C'est dans la voiture que je remarque qu'elle craque. Ses mains sont prises de tremblements. Je la pousse gentiment pour prendre le volant : ses nerfs doivent lâcher.
Elle se met à pleurer une fois que la voiture fait crisser le gravier. Ok, c'est mes parents à moi qui font de la merde, mais c'est des parents de remplacement pour elle, je crois. Surtout maman. Swan a pas vraiment eu de mère.
Maman est la mère de substitution de pas mal d'enfants de Forks.
Elle renifle, marmonne, se mouche dans sa manche, c'est dégueulasse.
Le tableau de bord indique qu'il est à peine vingt-et-une heures trente. Mes réflexes prennent le relais et je prends la route que je connais le mieux dans tout Forks.
Je conduis jusqu'à la piscine.
Swan m'observe forcer la serrure sans rien dire. Pour une fille de shériff, je la trouve peu réactive. Elle entre derrière moi.
On traverse les vestiaires vides : nos pas claquent contre le carrelage et les murs encore humides.

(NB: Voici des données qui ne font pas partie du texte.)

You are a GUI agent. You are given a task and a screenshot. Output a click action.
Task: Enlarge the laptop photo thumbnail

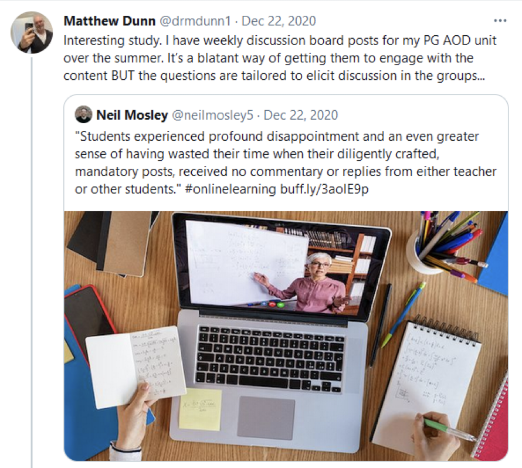286,336
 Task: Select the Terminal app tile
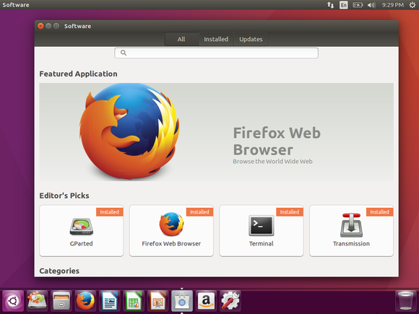(262, 231)
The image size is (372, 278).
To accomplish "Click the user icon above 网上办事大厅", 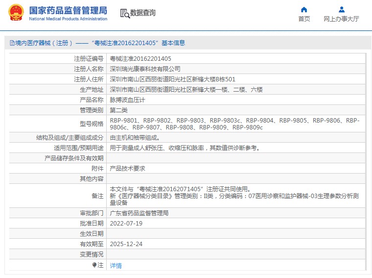I will tap(342, 9).
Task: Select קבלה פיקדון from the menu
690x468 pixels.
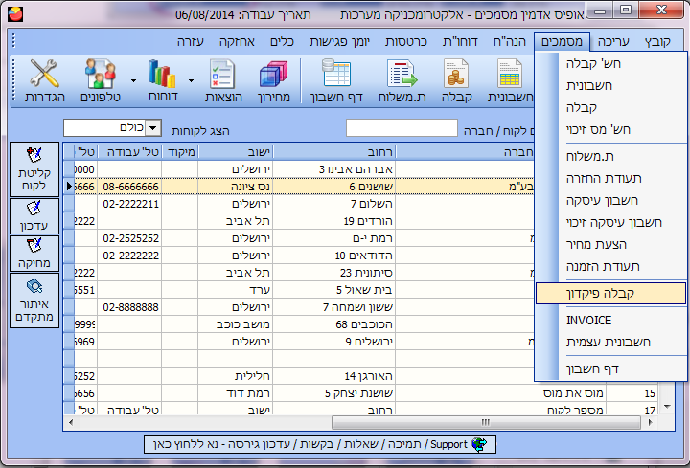Action: tap(610, 293)
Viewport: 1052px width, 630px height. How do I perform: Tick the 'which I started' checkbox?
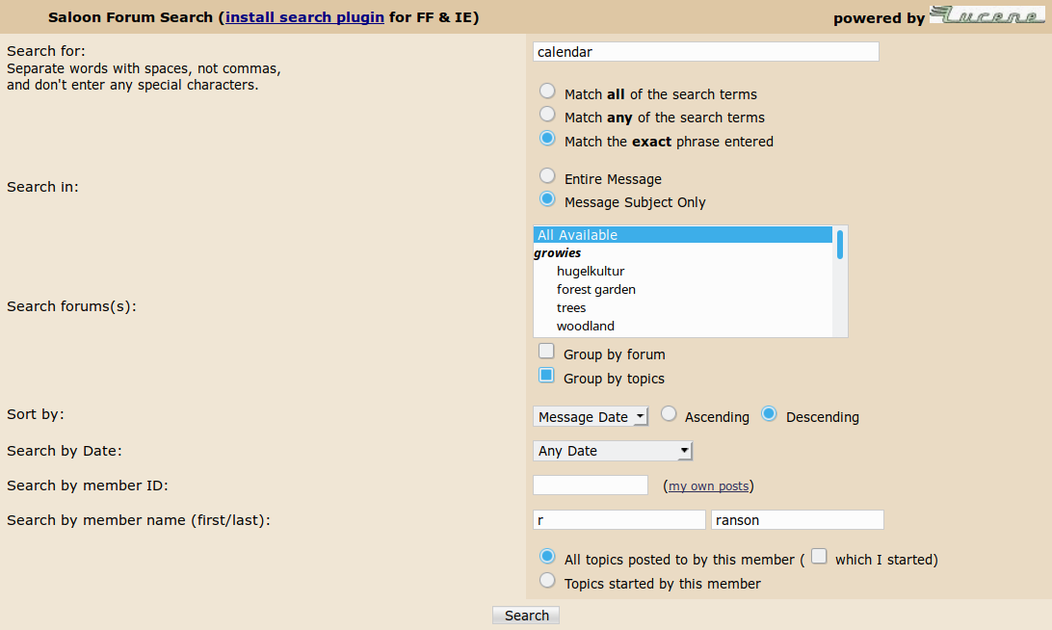pos(819,556)
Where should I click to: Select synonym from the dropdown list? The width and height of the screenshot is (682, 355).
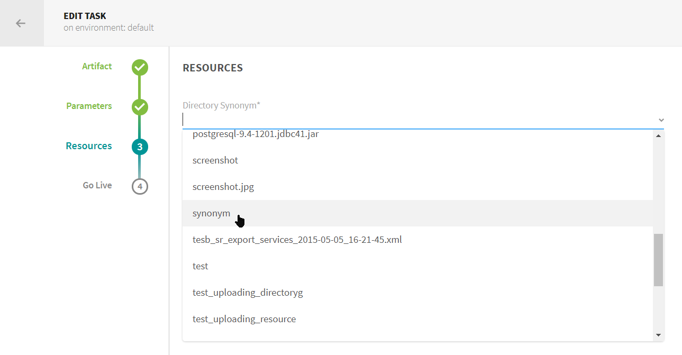(211, 213)
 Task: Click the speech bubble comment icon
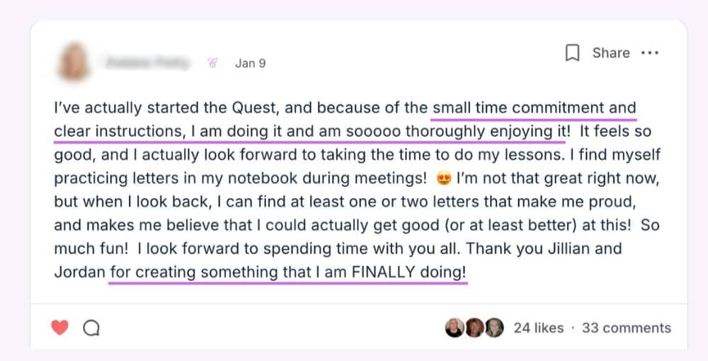(x=91, y=328)
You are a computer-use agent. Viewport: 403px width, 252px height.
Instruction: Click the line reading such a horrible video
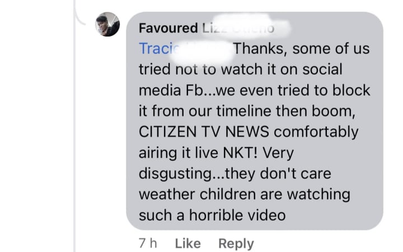coord(212,215)
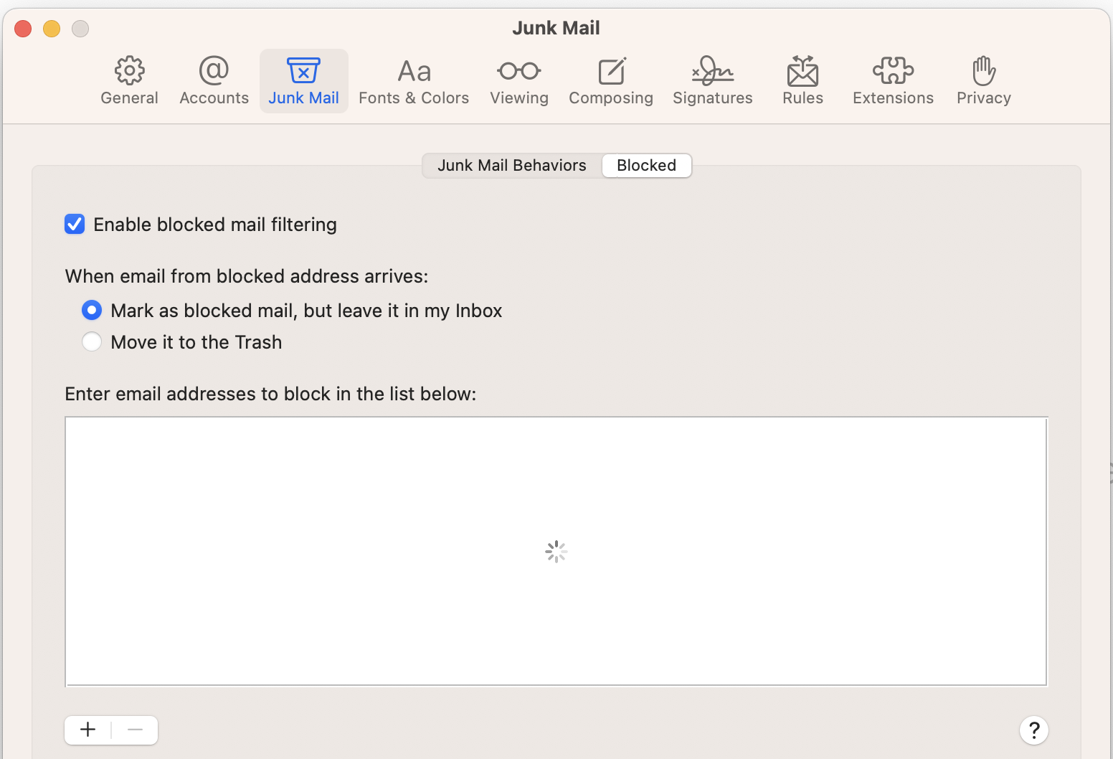Minimize the Junk Mail window
Image resolution: width=1113 pixels, height=759 pixels.
[51, 29]
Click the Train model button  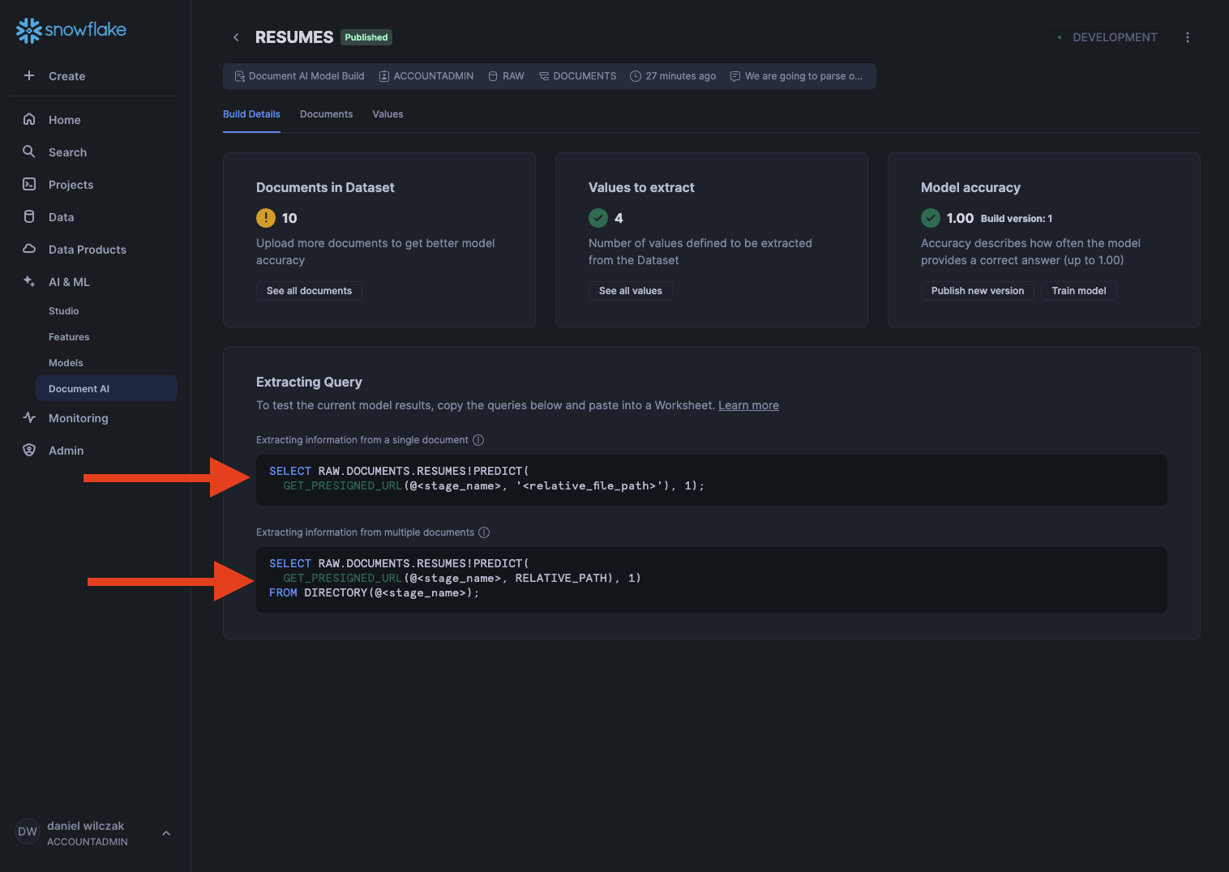point(1078,291)
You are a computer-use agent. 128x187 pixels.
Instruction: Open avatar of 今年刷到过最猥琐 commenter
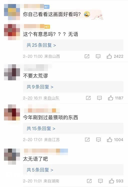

Je me déshabille, reste en caleçon : mon maillot est resté dans la voiture. Quand je plonge, je me retrouve. Je pleure, à cause du chlore, sans doute. Je commence à nager furieusement, violemment. J'ai jamais été aussi agressif. Je suis pas du tout dans le fameux laisse-toi glisser des cours de natation des benjamins. Je frappe l'eau. Je me fais mal tellement j'y vais fort.
L'eau est ton amie, arrête pas de me répéter Emmett à chaque entraînement où j'ai un peu trop envie de la boxer.
Il a pas tort. Elle est là quand j'ai besoin d'elle, et elle m'accueille.
Swan aussi est là, assise sur le plongeoir. Elle me regarde nager jusqu'à l'épuisement.
Et quand on finit par rentrer chez elle, c'est elle qui conduit. Ses yeux sont rouges mais secs. Elle a retrouvé ses esprits le temps que je me purge. Elle regarde droit devant elle, ses mains posées sur le volant de la Volvo comme si elle avait toujours conduit une voiture plus efficace que son vieux pick-up de merde retapé par son mec.
On roule en silence.
Sur ma langue le goût du chlore – et mes yeux brûlent.